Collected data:
★ ★ ★ ★ ★

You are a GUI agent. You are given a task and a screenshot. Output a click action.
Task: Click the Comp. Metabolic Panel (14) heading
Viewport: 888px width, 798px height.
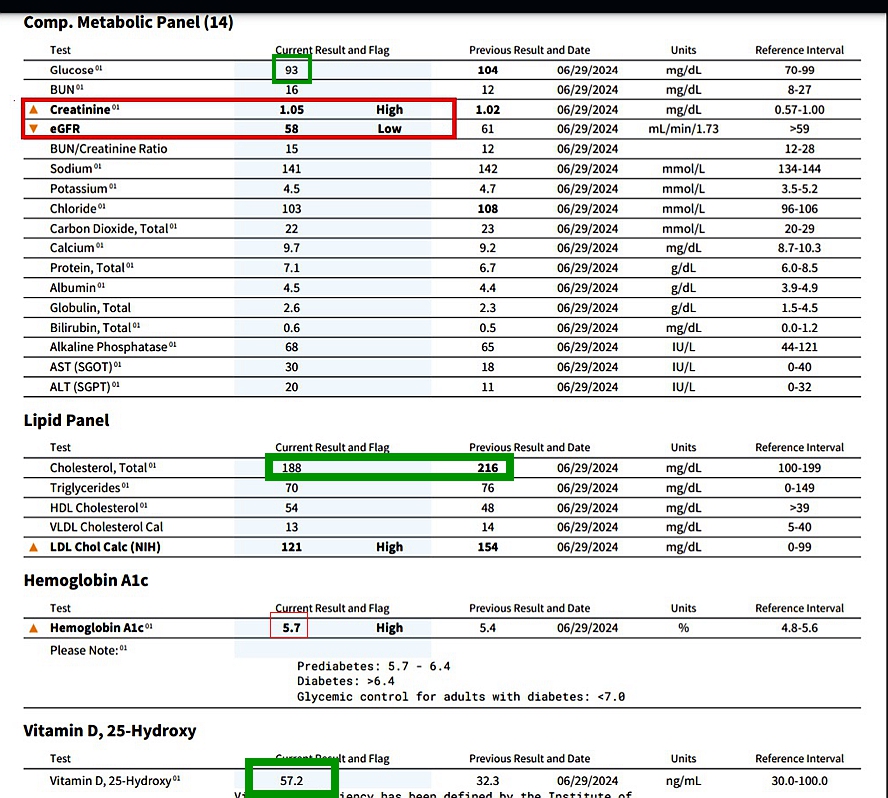tap(128, 22)
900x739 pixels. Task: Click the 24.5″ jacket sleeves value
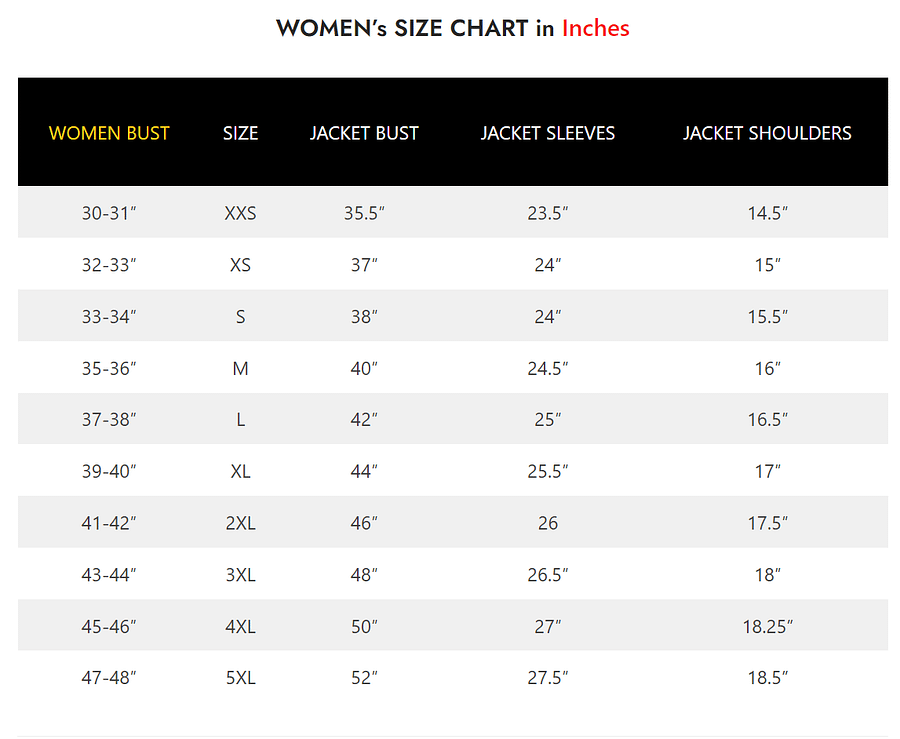[x=547, y=369]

★ ★ ★ ★ ★

Could you reproduce exactly, and only, the lines from the one containing "Task: Click the Comp." through the end of the records above, both included, while leaving out the pictures?

Task: Click the Comp. Metabolic Panel (14) heading
Viewport: 888px width, 798px height.
tap(128, 22)
900x739 pixels. Task: Click the 24.5″ jacket sleeves value
[x=547, y=369]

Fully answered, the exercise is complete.